Polydatin enhances miR-200a expression targeting Keap1 to activate Nrf2 antioxidant pathway in suppression of oxidative stress in fructose-exposed BRL-3A and HepG2 cells. (A) qRT-PCR analysis of miR-200a expression levels in BRL-3A (4 h) and HepG2 cells (12 h) (n = 4 at least). (B) Diagrams showed the miR-200a putative binding sites and corresponding mutant sites of Keap1. Dual-luciferase reporter assay of miR-200a with 3′UTR vectors (wild type or mutant) of rat keap1 in BRL-3A and HepG2 cells (n = 4 at least). (C) qRT-PCR analysis of miR-200a expression in 50 nM Keap1 siRNA transfected-BRL-3A cells incubated with 5 mM fructose in the presence or absence of 40 μM polydatin or 10 μM pioglitazone (4 h) (n = 4 at least). (D) Western blot analysis of Keap1, nuclear Nrf2, GST, HO-1 and NQO1 protein levels (24 h) (n = 4 at least), (E) assay of ROS levels (24 h) (n = 8) in 50 nM miR-200a mimic transfected-BRL-3A cells incubated with 5 mM fructose in the presence or absence of 40 μM polydatin or 10 μM pioglitazone, respectively.
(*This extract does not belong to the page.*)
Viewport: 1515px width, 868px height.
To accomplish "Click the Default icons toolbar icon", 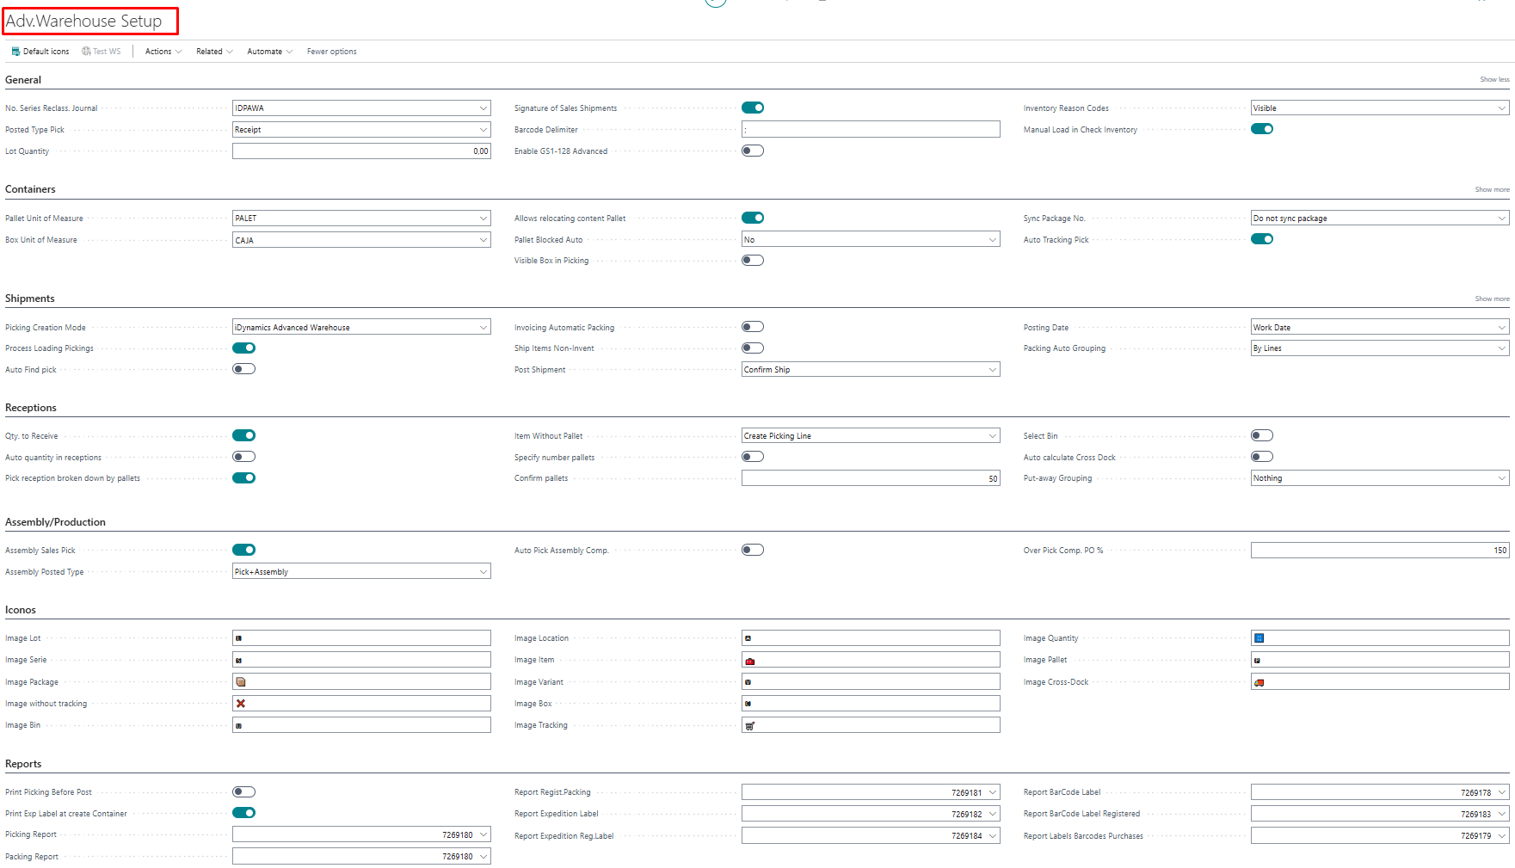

Relative miR-200a levels were normalized to U6. Relative protein levels of nuclear Nrf2 were normalized to LaminA, of Keap1, total Nrf2, GST, HO-1 and NQO1 were normalized to GAPDH or β-actin, respectively. All data are expressed as mean ± S.E.M.. P value was calculated by one-way ANOVA and further post hoc Dannelt testing. ^#P < 0.05, ^##P < 0.01, ^###P < 0.001 compared with control-vehicle; ^*P < 0.05, ^**P < 0.01, ^***P < 0.001 compared with fructose-vehicle; ^&P < 0.05 compared with fructose-Keap1 siRNA. UTR, untranslated region.

Fig. 7

Polydatin attenuates fructose feeding-induced miR-200a low-expression, Keap1 up-regulation and Nrf2 antioxidant pathway inactivation in rats with liver oxidative stress. (A) qRT-PCR analysis of miR-200a expression levels in rat livers. Relative miR-200a levels were normalized to U6. (B) qRT-PCT analysis of Keap1 mRNA levels and Western blot analysis of Keap1 protein levels in rat livers. Relative mRNA levels of Keap1 were normalized to β-actin. Western blot analysis of total Nrf2 and nuclear Nrf2 (C), GST, HO-1 and NQO1 protein levels (D) in rat livers. Relative protein levels of nuclear Nrf2 were normalized to LaminA, of Keap1, total Nrf2, GST, HO-1 and NQO1 were normalized to GAPDH or β-actin, respectively. All data are expressed as mean ± S.E.M. (n = 4 at least). P value was calculated by one-way ANOVA and further post hoc Dannelt testing. ^#P < 0.05, ^##P < 0.01, ^###P < 0.001 compared with control-vehicle; ^*P < 0.05, ^**P < 0.01, ^***P < 0.001 compared with fructose-vehicle.

Fig. 8

The hypothetical mechanisms by which polydatin prevents fructose-induced in liver inflammation and lipid deposition through increasing miR-200a to regulate Keap1/Nrf2 pathway. Fructose-induced miR-200a low-expression increased Keap1 to inhibit Nrf2 antioxidant pathway, and then caused ROS-driven TXNIP to promote NLRP3 inflammasome activation and lipid metabolism-related protein dysregulation, resulting in liver inflammation and lipid deposition. Polydatin protected fructose-induced liver inflammation and lipid deposition by which increased miR-200a expression to decrease Keap1 and activate Nrf2 antioxidant pathway, and then blocked ROS-driven TXNIP to suppress NLRP3 inflammasome activation and regulated lipid metabolism-related proteins.